Arming The Schools
October 20, 2006
As the Associated Press reported the story, when a
13-year-old boy walked into his Missouri school last week, wearing a trench
coat and a mask and armed with an assault rifle, he was "confronted" by a
school administrator.
Apparently, they chatted a bit, but the administrator was no arms-control
negotiator. The kid fired a shot into the ceiling and was prepared to keep
firing, but the gun jammed.
All is well in Joplin, Mo.; the cops eventually grabbed the kid and no one
was hurt. But what would have happened if the gun hadn't jammed? Maybe the
story would be more reassuring if the school administrator spotted the boy
with the rifle, told him to drop the rifle; the boy refused - and the school
executive pulled out a revolver and shot the kid in the head.
If schools are going to declare themselves gun-free zones, then we can
expect more horrible catastrophes, such as the Amish school case in
Pennsylvania, where a fellow was apparently free to enter the school, shoot
11 girls - and then shoot himself.
The predictable response to such stuff is, as The Courant's editorial page
recommended, "tougher gun laws." If only the bad guys and the crazy were
disarmed, then we could continue to leave the school doors open, protected
by a school staff armed with heavy volumes of Shakespeare. Somehow, that
isn't completely reassuring.
While the idea is unlikely to fly at the local PTA meeting, it's probably
time to grow up and place a revolver or two in some school desk drawers,
with trained people authorized to whip them out and shoot the crazy person
who's walking through the building killing people.
The notion that we are going to fortify every single school building with
metal detectors and armed guards and snarling dogs and locked doors is, on
the face of it, unlikely. The Wyoming Tribune-Eagle newspaper recently sent
employees roaming through 12 schools in Laramie County to see what would
happen. At two schools, no one ever approached them. At seven schools, the
strangers were free to walk around unquestioned for from two to 20 minutes.

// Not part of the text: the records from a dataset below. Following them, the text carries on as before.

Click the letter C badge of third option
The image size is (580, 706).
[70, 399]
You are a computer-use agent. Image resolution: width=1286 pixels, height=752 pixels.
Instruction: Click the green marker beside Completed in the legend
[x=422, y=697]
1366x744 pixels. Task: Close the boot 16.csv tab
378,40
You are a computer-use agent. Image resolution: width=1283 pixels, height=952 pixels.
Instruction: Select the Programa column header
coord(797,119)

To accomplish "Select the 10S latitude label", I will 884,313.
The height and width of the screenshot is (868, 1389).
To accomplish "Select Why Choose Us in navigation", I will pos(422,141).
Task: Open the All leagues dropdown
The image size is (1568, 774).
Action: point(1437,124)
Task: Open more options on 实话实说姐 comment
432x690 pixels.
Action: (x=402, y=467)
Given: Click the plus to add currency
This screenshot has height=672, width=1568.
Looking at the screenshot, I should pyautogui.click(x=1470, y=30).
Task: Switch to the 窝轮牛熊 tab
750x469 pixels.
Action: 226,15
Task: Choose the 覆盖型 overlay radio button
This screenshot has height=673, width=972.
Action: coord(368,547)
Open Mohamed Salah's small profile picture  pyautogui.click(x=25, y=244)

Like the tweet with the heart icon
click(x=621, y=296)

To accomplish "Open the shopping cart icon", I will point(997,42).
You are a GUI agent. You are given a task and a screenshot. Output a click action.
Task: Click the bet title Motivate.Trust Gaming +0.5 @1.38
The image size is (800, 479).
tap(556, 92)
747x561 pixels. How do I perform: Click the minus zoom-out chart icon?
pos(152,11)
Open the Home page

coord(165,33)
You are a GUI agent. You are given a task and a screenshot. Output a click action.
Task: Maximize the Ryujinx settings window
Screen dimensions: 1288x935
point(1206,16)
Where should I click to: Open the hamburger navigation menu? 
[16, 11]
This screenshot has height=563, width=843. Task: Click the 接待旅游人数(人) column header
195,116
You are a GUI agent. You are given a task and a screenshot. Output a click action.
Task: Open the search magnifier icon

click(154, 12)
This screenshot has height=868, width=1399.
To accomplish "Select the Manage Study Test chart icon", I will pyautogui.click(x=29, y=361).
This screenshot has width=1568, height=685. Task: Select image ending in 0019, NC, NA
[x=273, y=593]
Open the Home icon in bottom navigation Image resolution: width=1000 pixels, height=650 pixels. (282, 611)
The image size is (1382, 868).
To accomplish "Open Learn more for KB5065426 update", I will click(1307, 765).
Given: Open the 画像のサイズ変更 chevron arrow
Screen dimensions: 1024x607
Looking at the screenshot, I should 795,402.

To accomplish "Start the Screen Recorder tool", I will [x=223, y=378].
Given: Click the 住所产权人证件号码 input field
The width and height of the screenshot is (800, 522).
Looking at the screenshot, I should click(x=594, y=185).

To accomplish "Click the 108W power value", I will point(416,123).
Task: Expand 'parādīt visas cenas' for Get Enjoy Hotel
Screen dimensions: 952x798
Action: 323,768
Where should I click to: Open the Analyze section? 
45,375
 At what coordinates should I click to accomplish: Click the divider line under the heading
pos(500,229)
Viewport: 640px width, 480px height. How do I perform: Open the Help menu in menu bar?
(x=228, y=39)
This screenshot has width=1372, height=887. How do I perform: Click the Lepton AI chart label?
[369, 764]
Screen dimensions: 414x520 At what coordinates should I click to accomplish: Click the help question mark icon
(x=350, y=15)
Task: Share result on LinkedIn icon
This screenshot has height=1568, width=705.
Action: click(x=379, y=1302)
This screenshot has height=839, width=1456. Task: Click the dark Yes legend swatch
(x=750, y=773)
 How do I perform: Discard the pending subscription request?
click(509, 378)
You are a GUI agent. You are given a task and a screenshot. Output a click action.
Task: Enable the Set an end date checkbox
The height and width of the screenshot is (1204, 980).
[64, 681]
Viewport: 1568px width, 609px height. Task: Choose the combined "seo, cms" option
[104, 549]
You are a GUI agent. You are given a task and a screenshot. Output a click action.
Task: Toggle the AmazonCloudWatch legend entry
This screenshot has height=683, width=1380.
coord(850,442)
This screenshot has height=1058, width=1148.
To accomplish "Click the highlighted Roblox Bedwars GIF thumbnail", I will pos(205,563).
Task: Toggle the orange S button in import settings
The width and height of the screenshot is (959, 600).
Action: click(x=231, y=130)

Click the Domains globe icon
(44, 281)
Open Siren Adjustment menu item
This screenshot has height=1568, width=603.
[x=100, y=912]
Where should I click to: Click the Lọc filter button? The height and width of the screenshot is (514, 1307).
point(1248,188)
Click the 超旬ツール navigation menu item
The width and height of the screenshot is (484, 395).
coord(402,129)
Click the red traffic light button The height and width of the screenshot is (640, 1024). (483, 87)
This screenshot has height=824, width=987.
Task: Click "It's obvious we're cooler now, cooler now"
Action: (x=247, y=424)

If at the end of the day we do little more than announce to the crazy people
that we are open for business as usual, then it is only a matter of time
before someone dangerous takes us up on the offer.
The National School Safety Center, for instance, offers up all sorts of
earnest, toothless ideas to make schools safer, including, of course, making
"sure local law enforcement is part of the crisis response and knows its
roles."
Well, if the crazy person is inside the school building killing people; and
no one on the school staff has a weapon; and the "local law enforcement" is
outside with its nose pressed up against the glass; then its role is limited
and perhaps too late.
It was the controversial and unfashionable think tank and academic scholar
John Lott who released a study in the late 1990s and later, a book,
suggesting that criminals respond to the "cost" of what they do, just like
the rest of us. If the bad guys think the mean assistant principal and a few
gym teachers are packing heat, perhaps the potential killers would be
somewhat less likely to roam the school halls, shooting people for sport.
As Lott argued in his book, "More Guns, Less Crime: Understanding Crime and
Gun Control Laws," if more innocent non-criminals carried guns, crime would
go down - and, one supposes, crazy people in school buildings would be
killed or deterred from a potential massacre.
To be sure, we would prefer to hold conferences on school crime, or install
really cool security cameras, rather than imagine the fourth-grade teacher
packing heat - just in case.
But as a suburban Houston school security chief told USA Today last week:
"If somebody's really determined to get into a school and they have a high
enough caliber weapon, they're going to get in."
At that point, a stern talking to may not do the trick. Someone should have
a gun. Schools are communities of vulnerable folks. If we're going to stick
them in an open building, we have an obligation to protect them by means
more formidable than a sign-in sheet in the principal's office.
Laurence D. Cohen is a public policy consultant who served as special
assistant to former Gov. John G. Rowland. His column appears every Friday.